Terug Tegenbos: De anderen vinden u een onbetrouwbare sociale partner. De Leeuw: "Dat hebben ze niet tegen mij gezegd. Ik heb mijn paraaf onder de tekst gezet om te bevestigen dat dit een correcte weergave was van de besprekingen. Ik heb nooit gezegd dat ik dit zou verdedigen bij mijn achterban."

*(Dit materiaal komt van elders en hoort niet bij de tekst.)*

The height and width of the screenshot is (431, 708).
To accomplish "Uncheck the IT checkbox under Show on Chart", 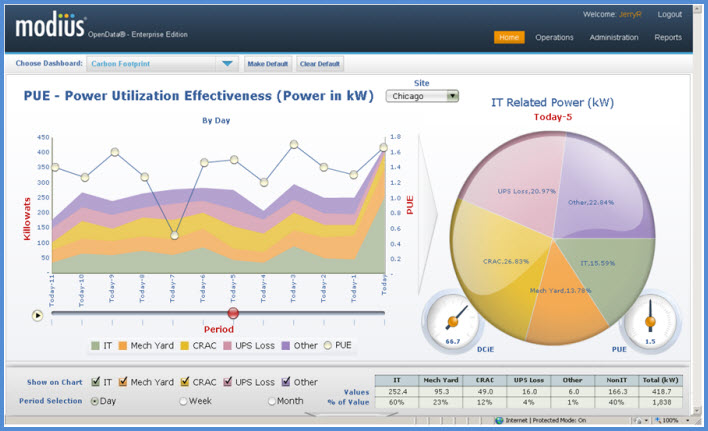I will [x=96, y=382].
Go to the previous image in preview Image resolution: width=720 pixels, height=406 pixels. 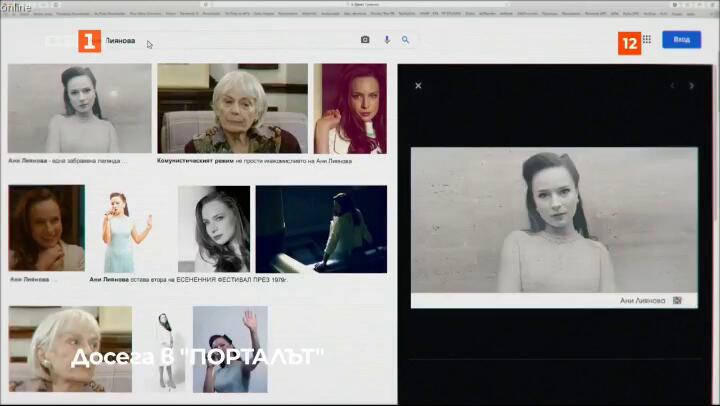tap(672, 86)
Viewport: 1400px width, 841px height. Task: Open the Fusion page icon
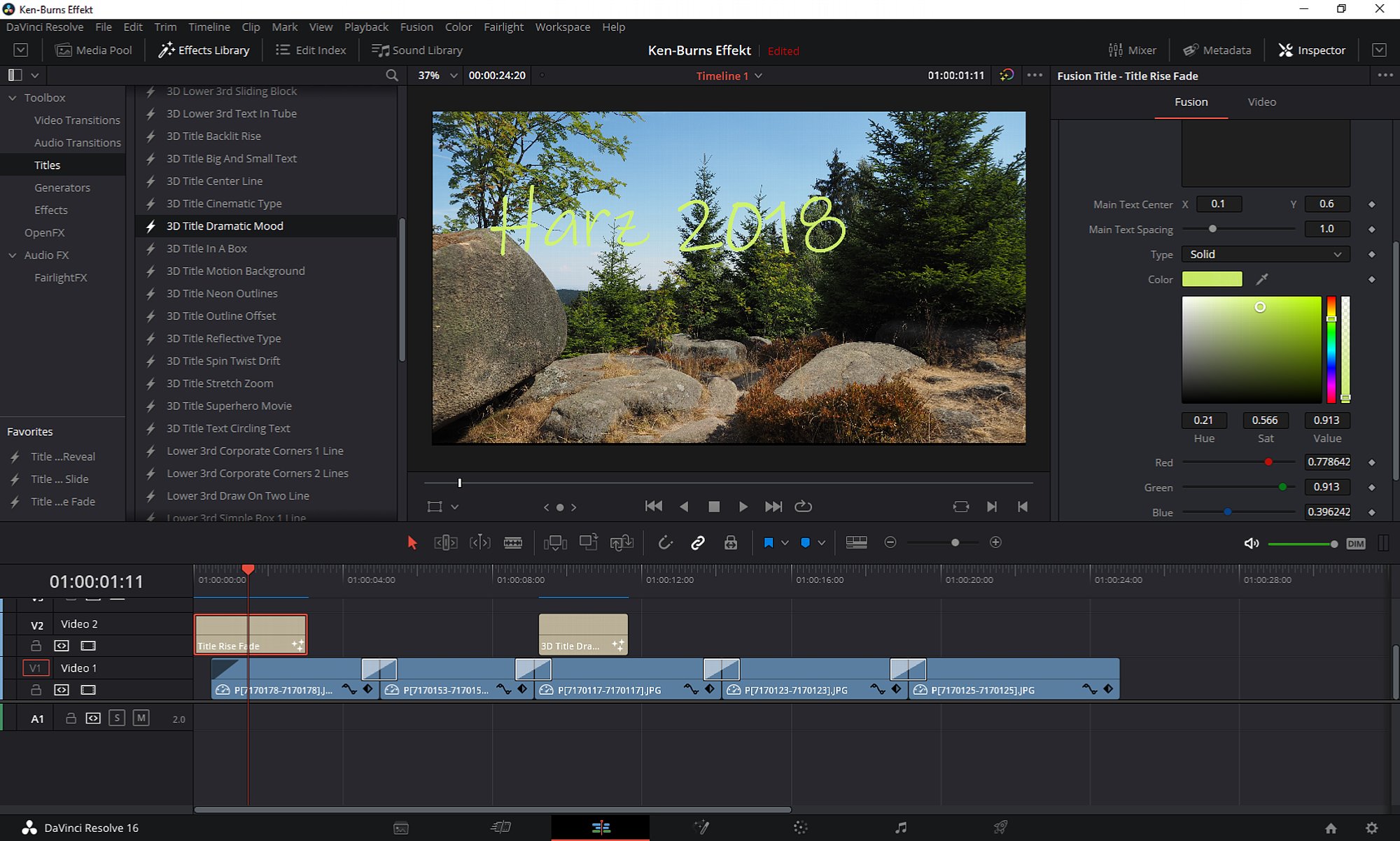(x=701, y=828)
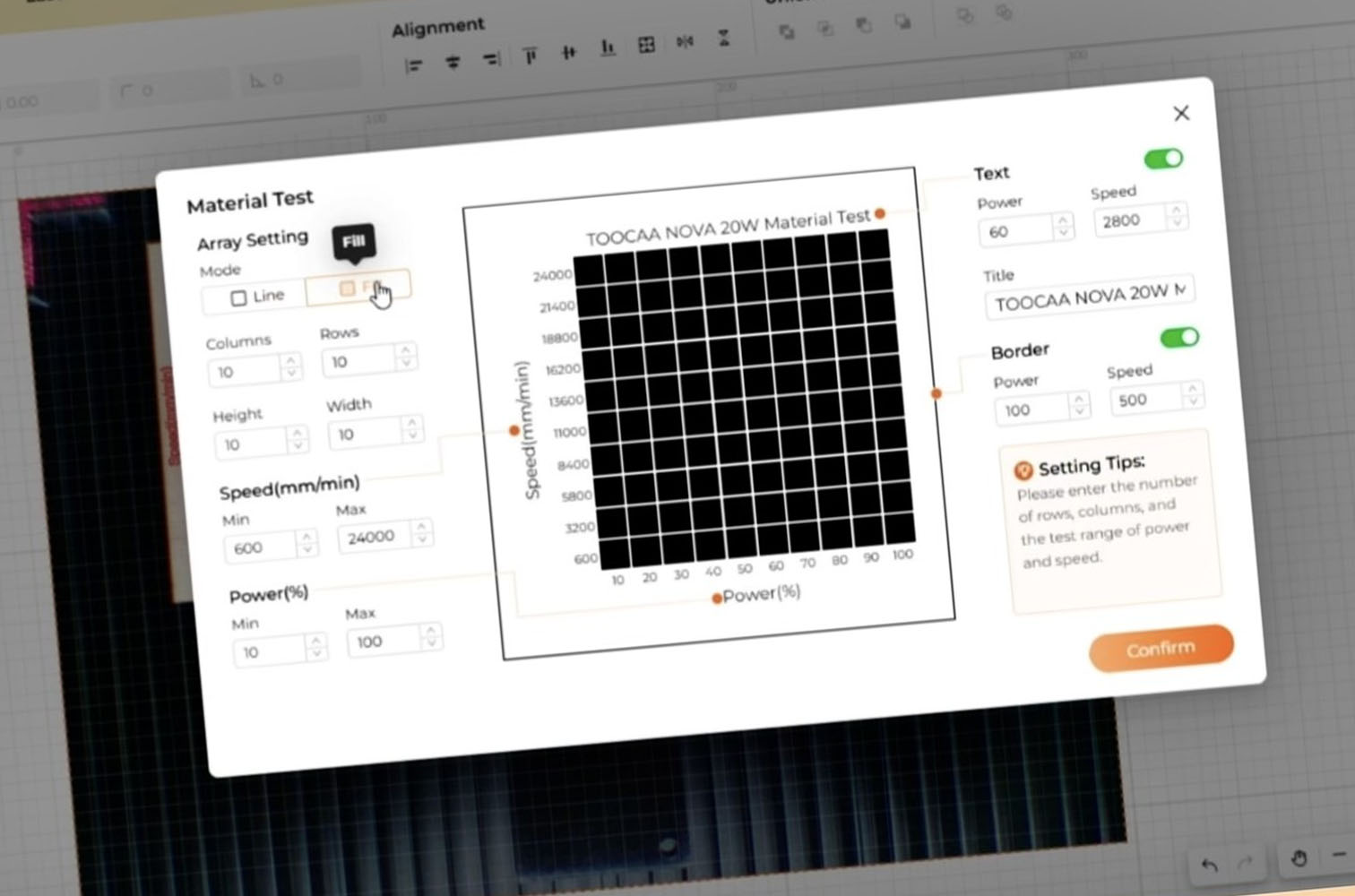
Task: Adjust the Speed Max stepper arrows
Action: pos(421,533)
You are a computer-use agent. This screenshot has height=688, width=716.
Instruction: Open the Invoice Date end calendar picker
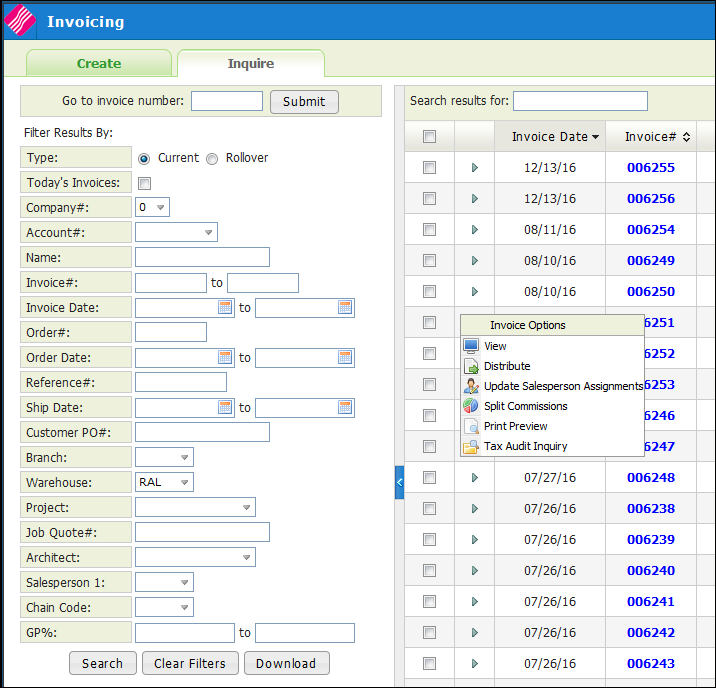(x=345, y=308)
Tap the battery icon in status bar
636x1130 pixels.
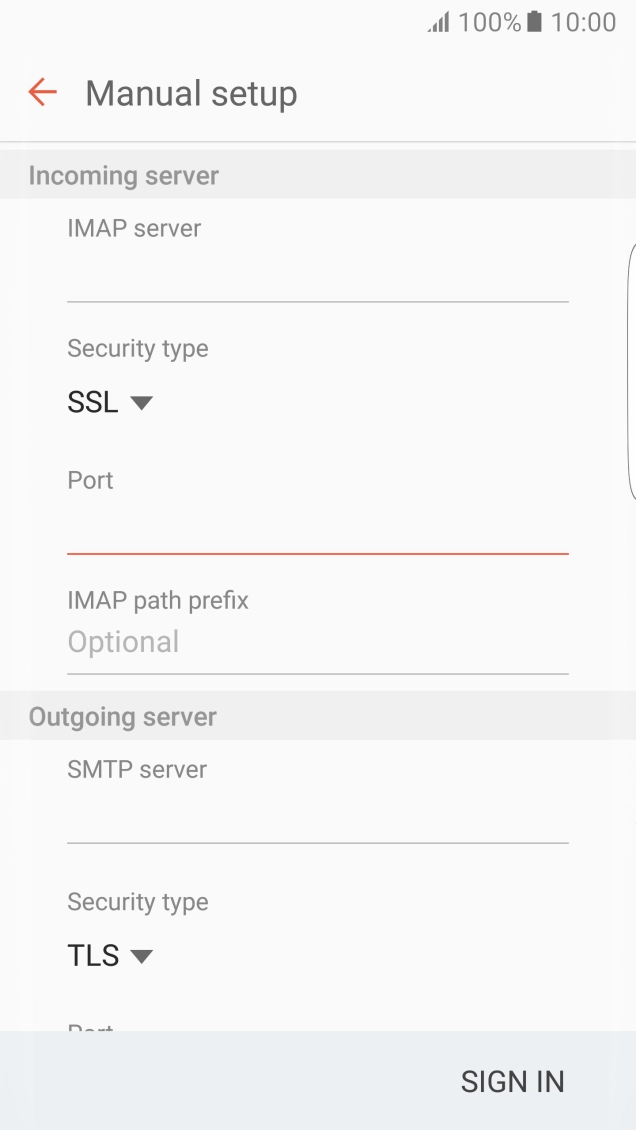tap(535, 22)
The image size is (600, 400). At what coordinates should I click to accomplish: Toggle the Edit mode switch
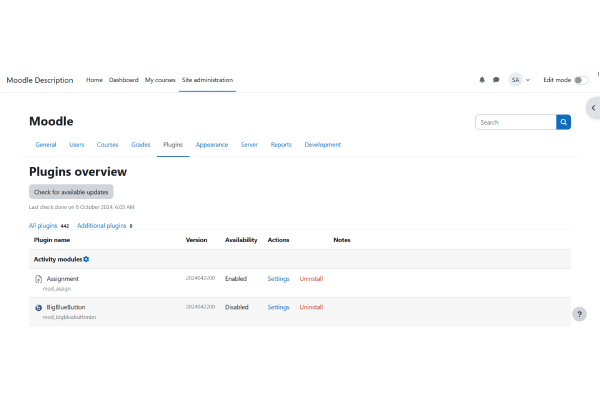581,80
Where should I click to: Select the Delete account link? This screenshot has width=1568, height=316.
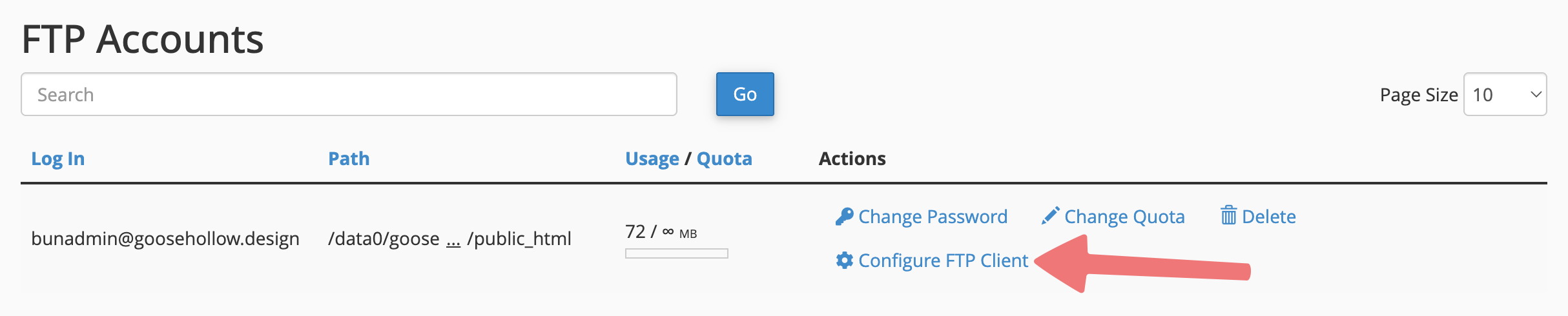click(1268, 217)
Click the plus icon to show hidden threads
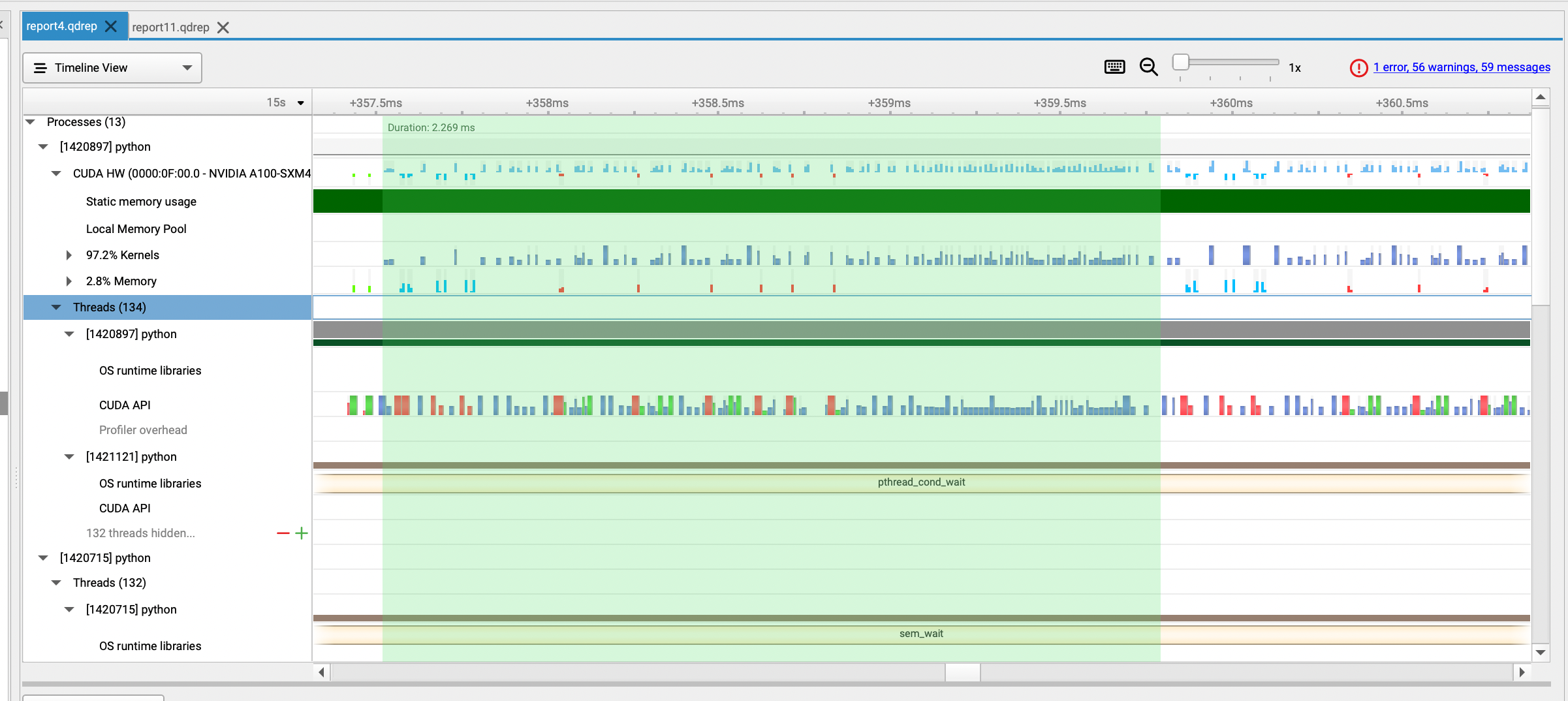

Dat is geen leeuw maar een onbetrouwbare angsthaas. Uit schrik zijn dikbetaald postje te verliezen gaat hij wild rond zich uithalen. Hij heeft een 'beoordelingsfout' gemaakt door een tekst over de opzegtermijnen in het akkoord te laten staan, terwijl hij zogezegd al had verwittigd dat zijn basis dat nooit zou aanvaarden. En De Leeuw heeft blijkbaar niet mee onderhandeld en zijn akkoord gegeven, alleen heeft hij als een kantoorklerk een tekst geparafeerd om te bevestigen dat wat daar geschreven stond, de juiste weergave was van de besprekingen. (Interview: 'Ze moeten eens leren luisteren')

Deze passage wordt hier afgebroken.